From: Matthew Wilcox <willy@infradead.org>
To: Dave Hansen <dave.hansen@intel.com>
Cc: Baolu Lu <baolu.lu@linux.intel.com>,
"Tian, Kevin" <kevin.tian@intel.com>,
Jason Gunthorpe <jgg@nvidia.com>, Joerg Roedel <joro@8bytes.org>,
Will Deacon <will@kernel.org>,
Robin Murphy <robin.murphy@arm.com>, Jann Horn <jannh@google.com>,
Vasant Hegde <vasant.hegde@amd.com>,
Alistair Popple <apopple@nvidia.com>,
Peter Zijlstra <peterz@infradead.org>,
Uladzislau Rezki <urezki@gmail.com>,
Jean-Philippe Brucker <jean-philippe@linaro.org>,
Andy Lutomirski <luto@kernel.org>, "Lai, Yi1" <yi1.lai@intel.com>,
"iommu@lists.linux.dev" <iommu@lists.linux.dev>,
"security@kernel.org" <security@kernel.org>,
"linux-kernel@vger.kernel.org" <linux-kernel@vger.kernel.org>,
"stable@vger.kernel.org" <stable@vger.kernel.org>,
vishal.moola@gmail.com
Subject: Re: [PATCH v3 1/1] iommu/sva: Invalidate KVA range on kernel TLB flush
Date: Tue, 26 Aug 2025 15:33:21 +0100 [thread overview]
Message-ID: <aK3FsU1Dds4OG79o@casper.infradead.org> (raw)

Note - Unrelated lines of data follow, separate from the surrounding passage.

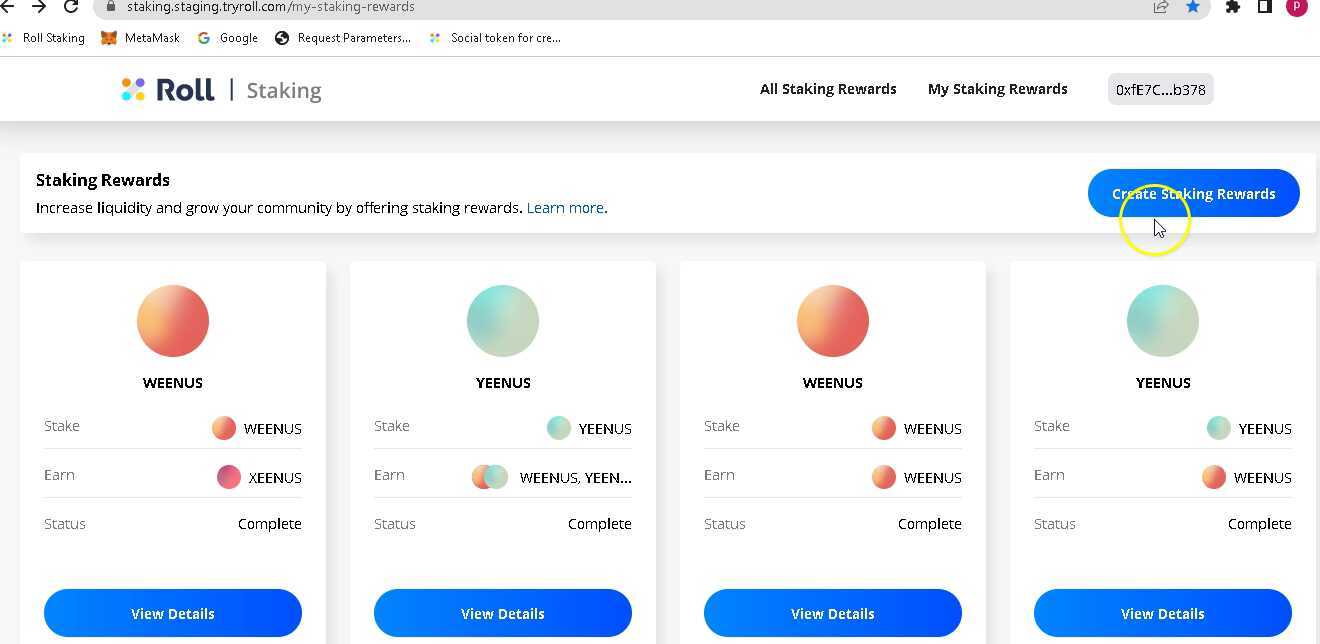This screenshot has height=644, width=1320.
Task: Open the MetaMask bookmark
Action: click(141, 38)
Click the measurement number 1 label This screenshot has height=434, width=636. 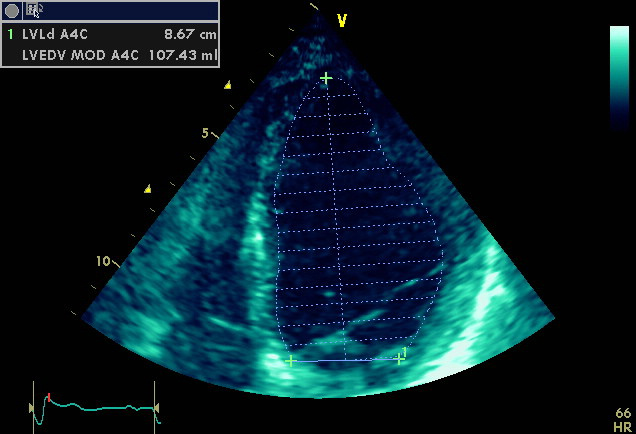point(11,34)
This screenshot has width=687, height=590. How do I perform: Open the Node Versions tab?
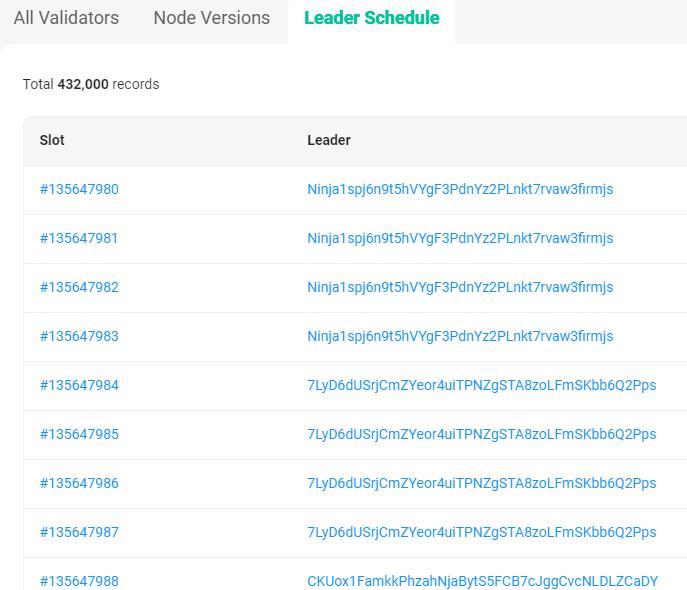pos(211,18)
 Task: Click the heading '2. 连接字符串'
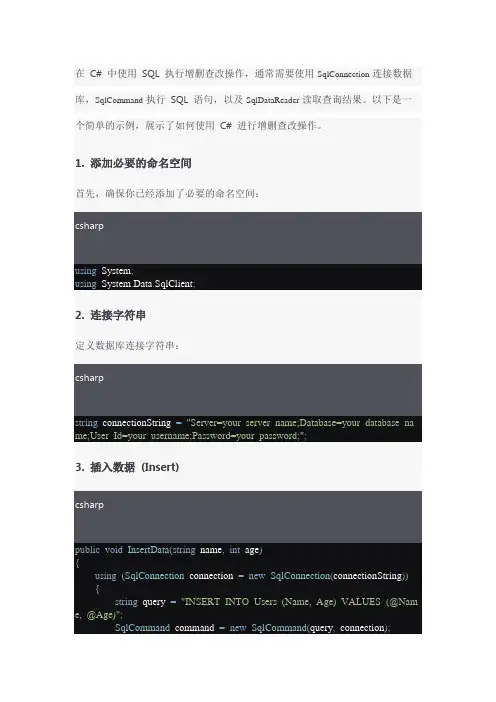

In-Reply-To: <b57d7b97-8110-47c5-9c7a-516b7b535ce9@intel.com>
On Tue, Aug 26, 2025 at 07:22:06AM -0700, Dave Hansen wrote:
> On 8/25/25 19:49, Baolu Lu wrote:
> >> The three separate lists are needed because we're handling three
> >> distinct types of page deallocation. Grouping the pages this way allows
> >> the workqueue handler to free each type using the correct function.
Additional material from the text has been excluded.